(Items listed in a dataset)
Start of Block

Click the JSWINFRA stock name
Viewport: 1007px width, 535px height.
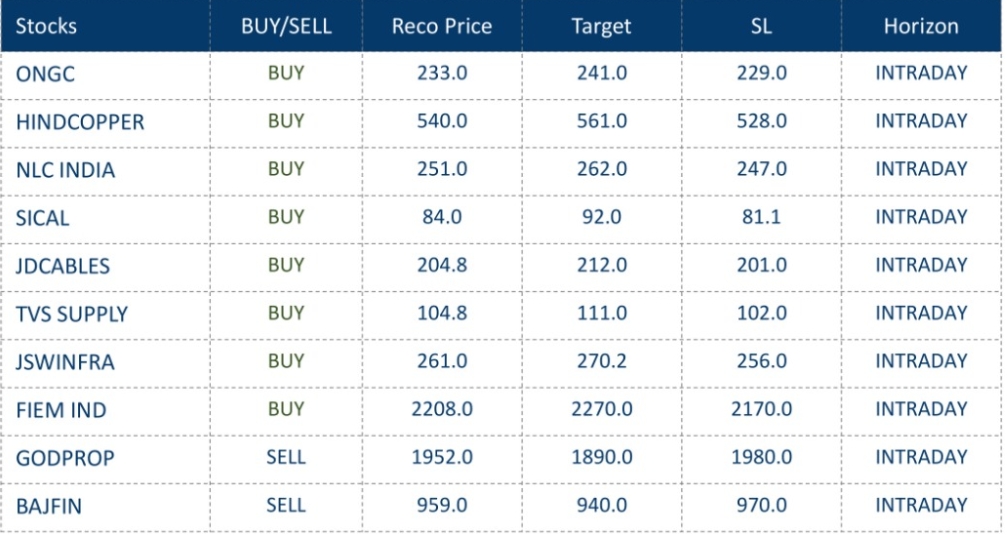65,362
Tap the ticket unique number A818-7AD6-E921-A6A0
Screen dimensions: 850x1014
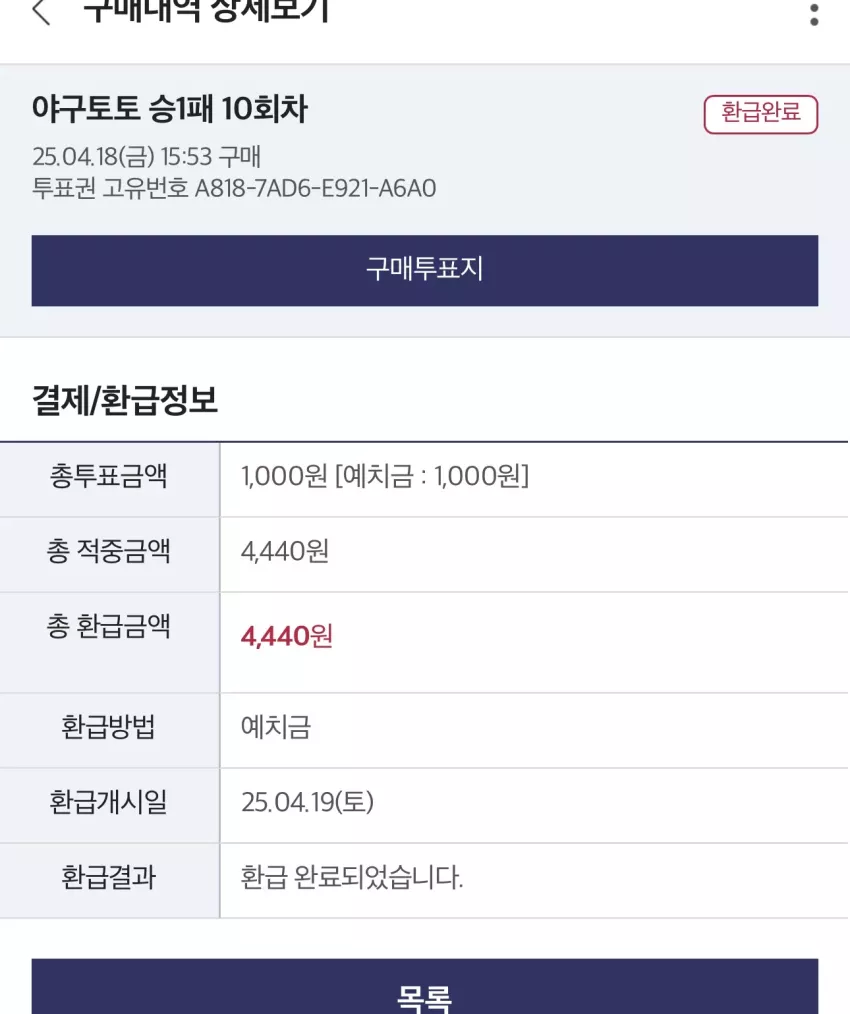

End of Block

◆ WHAT THE EXERCISE ASKS:
Since only the text is wanted, repeat all the records above exactly and omit the pictures.

◆ ANSWER TO THIS PROBLEM:
Click the JSWINFRA stock name
Viewport: 1007px width, 535px height.
65,362
Tap the ticket unique number A818-7AD6-E921-A6A0
Screen dimensions: 850x1014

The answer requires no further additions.